Disability doesn't make you exceptional, but questioning what you think you know about it does (Young).
Disability has a narrative in our culture. That much is apparent. The narrative is a lie. It’s a lie that sometimes comforts non-disabled people, but it also disallows us from knowing each other as completely human. Rejecting the narrative is one of the healthiest thing any of us can do. These pre-set stories and definitions that come with our bodies are silly. We don’t need them. We can create our own. Our stories and definitions are so much more honest and human and strong than any given to us.
When I was in my mid to late twenties and living in disability housing in Idaho, things started to change for me. I was finally living with other people who had disabilities, and I liked them. I loved them fiercely. I loved Allison, who’d been in a car accident and could no longer get the words in her mind to leave her mouth. I loved Jeff, who was severely mentally ill and spent his days at the piano in the lobby providing music for the rest of us.

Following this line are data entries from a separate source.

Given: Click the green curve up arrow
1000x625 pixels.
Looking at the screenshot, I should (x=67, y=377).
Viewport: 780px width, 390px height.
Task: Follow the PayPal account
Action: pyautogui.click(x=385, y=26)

I loved the men and women whose bodies were aging and who accepted it, who invited me to game nights and taught me how to play a wicked game of dominos.
I loved my neighbors. They were not metaphors. Their bodies were not metaphors. They were themselves: intricate and complicated and funny. I didn’t expect them to be anything but themselves. Why did I expect it of myself? Why was I shoving myself into this narrow box of acceptable definitions and attitudes. It was preposterous.
Ironically, when I made the realization that I didn’t have to be an acceptable disabled person, my attitude began to change. I found what most people would call a good attitude. It wasn’t and isn’t the simple, uncomplicated performance of disability people expect. It’s a complex, complete, and chosen happiness. It’s a happiness I fight for every day with humor and activism and introspection. I’m not the supercrip who’s learned to love herself and triumph in spite of her disability. I love myself with my disability and because of my disability. I love the spot of injured tissue in my brain that makes me so beautifully human. It is mine. It deserves love.

Works Cited
"All Television Shows - A&E." Aetv. Web. 11 Dec. 2014. <http://www.aetv.com/shows>.

"Episode 100: Linda." Intervention Directory. Web. 11 Dec. 2014.      

Thomson, Rosemarie. Extraordinary Bodies: Figuring Physical Disability in American Culture
and Literature. New York: Columbia UP, 1997. Print.

Riley, Charles A. Disability and the Media: Prescriptions for Change. Hanover, NH: U of New
England, 2005. Print.

Young, Stella. "Transcript of "I'm Not Your Inspiration, Thank You Very Much"" Stella Young:
I'm Not Your Inspiration, Thank You Very Much. Web. 11 Dec. 2014.